My wife left me in San Antonio. I wasn't surprised. There had been subtle signs over the past few months that she didn't want to drive across the country, such as her repeatedly telling me she didn't want to.
But ever since we quit our jobs and decided to abandon our Manhattan studio apartment for a house in the hills of L.A., I'd hoped to exploit our freedom. I wanted to drive west to feel the vastness of the move, to understand the country instead of just transporting ourselves on a plane from one giant yuppified city to another. So I made her watch Lost in America. I ignored her fears about the trip adding more stress to our lives, and how it was making her feel even more rootless than we already were. I thought it would be romantic. I had also thought similarly about the studio apartment.
I loosely outlined a full-on 17-state, 6,000-mile tour of the United States, from Cassandra's parents' house in Hoosick Falls, New York, to Hollywood, full of barbecue and plantations and wide expanses of national parks.
The reason Cassandra abandoned the trip in San Antonio had nothing to do with me or the trip or the troubles we'd been going through in our marriage: she got a modeling job. This was especially surprising considering she isn't a model. But three weeks before we left New York, a model scout saw her carrying supermarket bags, which, admittedly, she does do really well. Two days into our drive, she got a call hiring her for a magazine-ad campaign back in New York. That's when I found out that being married to a model is not all it's cracked up to be.

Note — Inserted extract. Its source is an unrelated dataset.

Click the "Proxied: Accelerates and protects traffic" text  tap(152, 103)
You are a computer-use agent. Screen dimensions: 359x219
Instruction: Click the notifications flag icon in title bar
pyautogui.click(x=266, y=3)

The car she left me in was a Ford Escape SUV hybrid. This, I figured, would be the ultimate L.A. car: environmental, rugged, and completely hypocritical. The SUV hybrid was more wasteful than it sounds, since once it gets above 25 miles an hour, it's completely gasoline-powered. And we averaged 80. I went through more tanks than Donald Rumsfeld.
But the smooth, roomy car was perfect for a cross-country trip, especially since the best part of having a vehicle with a battery is that it has a real electrical outlet. That plus two cigarette lighters allowed us to plug in an iPod hooked up to the radio, a radar detector, a PowerBook G4, and a Magellan RoadMate 700 GPS system that directed us to every hotel and restaurant we went to. By Macon, Georgia, we'd solved Fermat's Last Theorem.
Drive South, Young Stein
We took our first leg fast, getting down I-95 to Cassandra's friends in Hilton Head, South Carolina, in two days. Hilton Head is the whitest place in America, which I can scientifically prove with the fact that it is the home of the original stand-alone Jeff Foxworthy store. That's an entire store with nothing but items plastered with YOU KNOW YOU'RE A REDNECK WHEN... sayings. Including a Foxworthy's Redneck Bar-B-Q Sauce I can't really rate since I can't bear to open the bottle with its awesomely campy black-and-white sketch of the smiling comedian. Ironically, you know you're a redneck when you're collecting unopened barbecue sauces.

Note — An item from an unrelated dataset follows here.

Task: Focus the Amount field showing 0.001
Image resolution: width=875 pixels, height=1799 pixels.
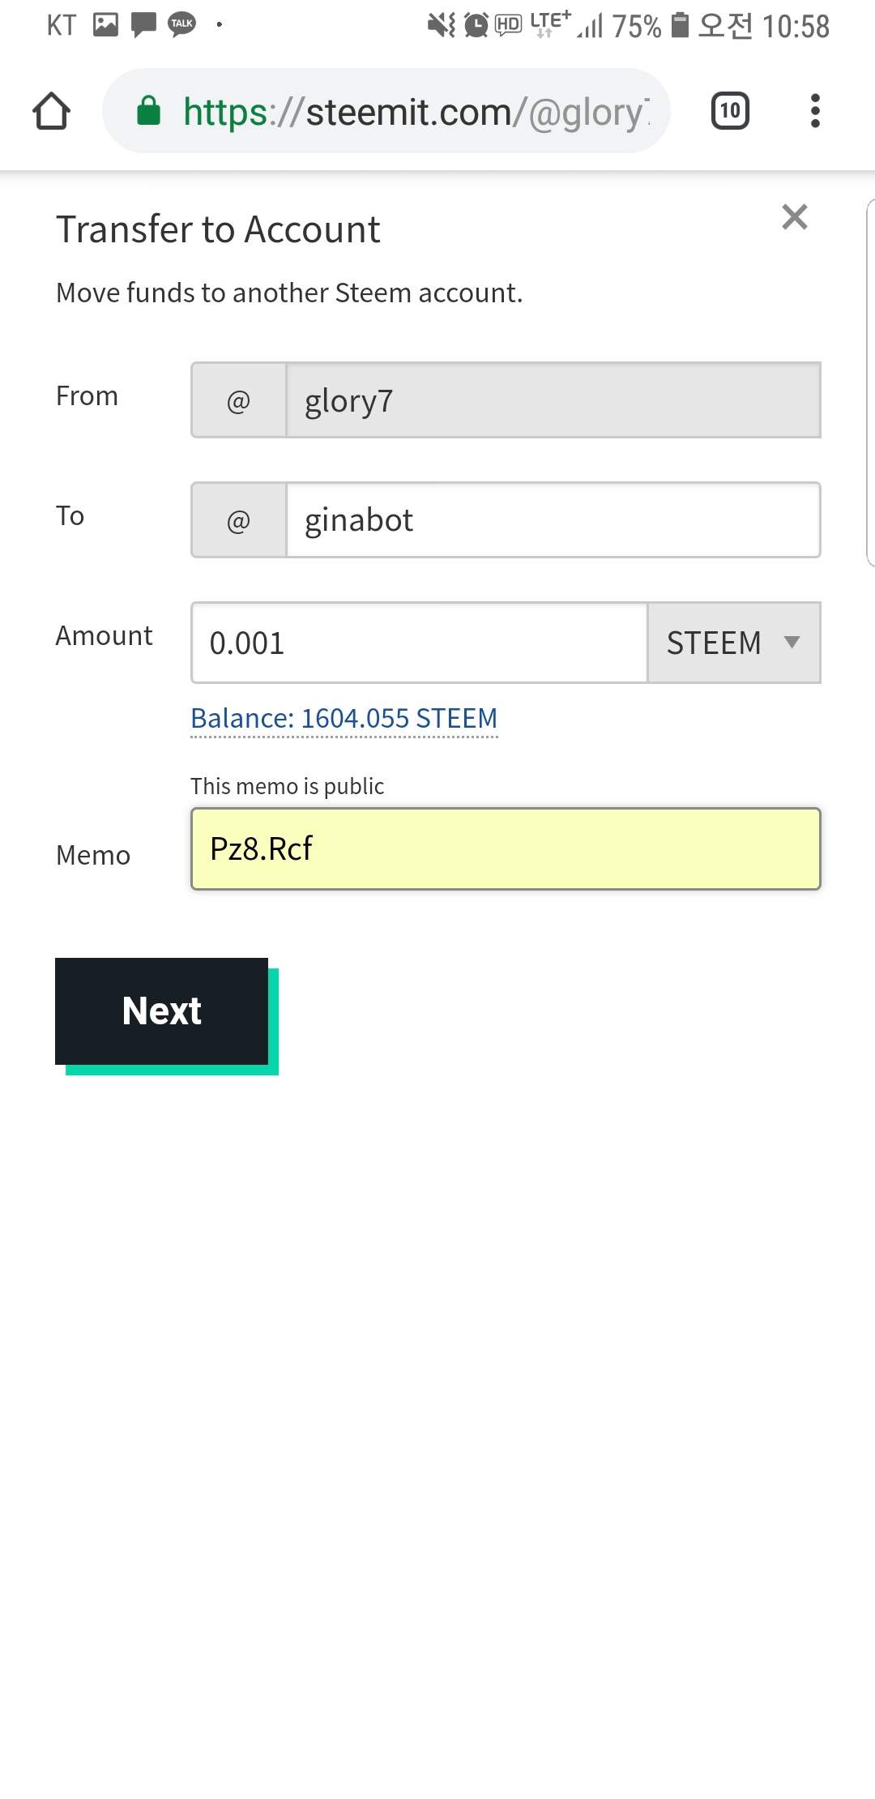Action: click(x=419, y=643)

It was in Hilton Head that I calculated that even if we skipped the Grand Canyon, Bryce Canyon, and Zion national parks—the highlights of the trip—we still wouldn't make it to Los Angeles in time for Cassandra to fly back for her modeling gig. And it was in Hilton Head that Cassandra stated how stupid it was to drive across the country just to fly back to New York. And it was in Hilton Head that a lot of the issues in our marriage flared up. And it was in Hilton Head that my editor at Travel + Leisure told me to stop whining and get back in the Escape.
Neither of us was happy. The SUV felt even bigger during the long silent stretches. We cheered up a little in Savannah after following a tour trolley to a quaint old cemetery and quaint garden squares, where the guide yelled "that was in Midnight in the Garden of Good and Evil" whenever it stopped. Suddenly, I felt I was getting closer in my search for truly authentic America. I wasn't as much interested in discovering this by interacting with "real" people as I was in eating their food.

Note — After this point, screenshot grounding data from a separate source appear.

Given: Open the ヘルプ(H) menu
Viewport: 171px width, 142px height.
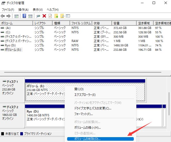Looking at the screenshot, I should (53, 9).
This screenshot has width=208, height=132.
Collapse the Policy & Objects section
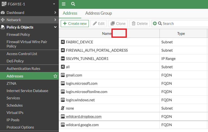coord(55,27)
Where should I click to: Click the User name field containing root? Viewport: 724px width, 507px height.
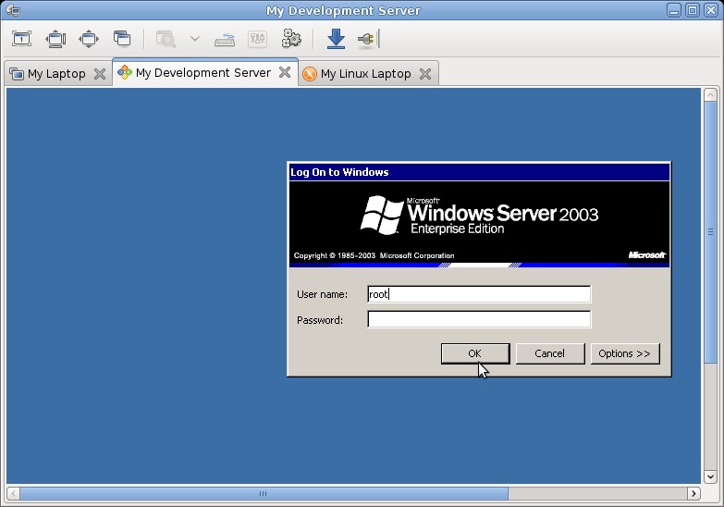pyautogui.click(x=478, y=294)
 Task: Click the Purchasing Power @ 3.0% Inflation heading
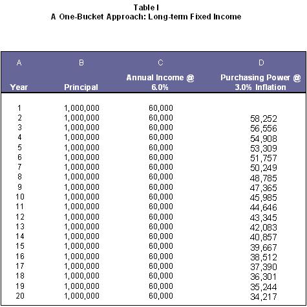pos(260,82)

Our first stop was brunch at Mrs. Wilkes' Dining Room, an old brick basement boardinghouse from the 1840's that, with its Victorian teapots and lace, captures the Old South by saying charming without saying slavery. We waited in line for an hour before sitting family-style at a table and passing around plates of every Southern food ever created, all of it amazing and some of it not even fried. It was perfect, like Thanksgiving with much better food and no members of your family. It reminded me that regional American food has a terroir that makes traveling to find it worthwhile. And that such thoughts are best kept to yourself when trying to compliment the Mrs. Wilkes' waitresses.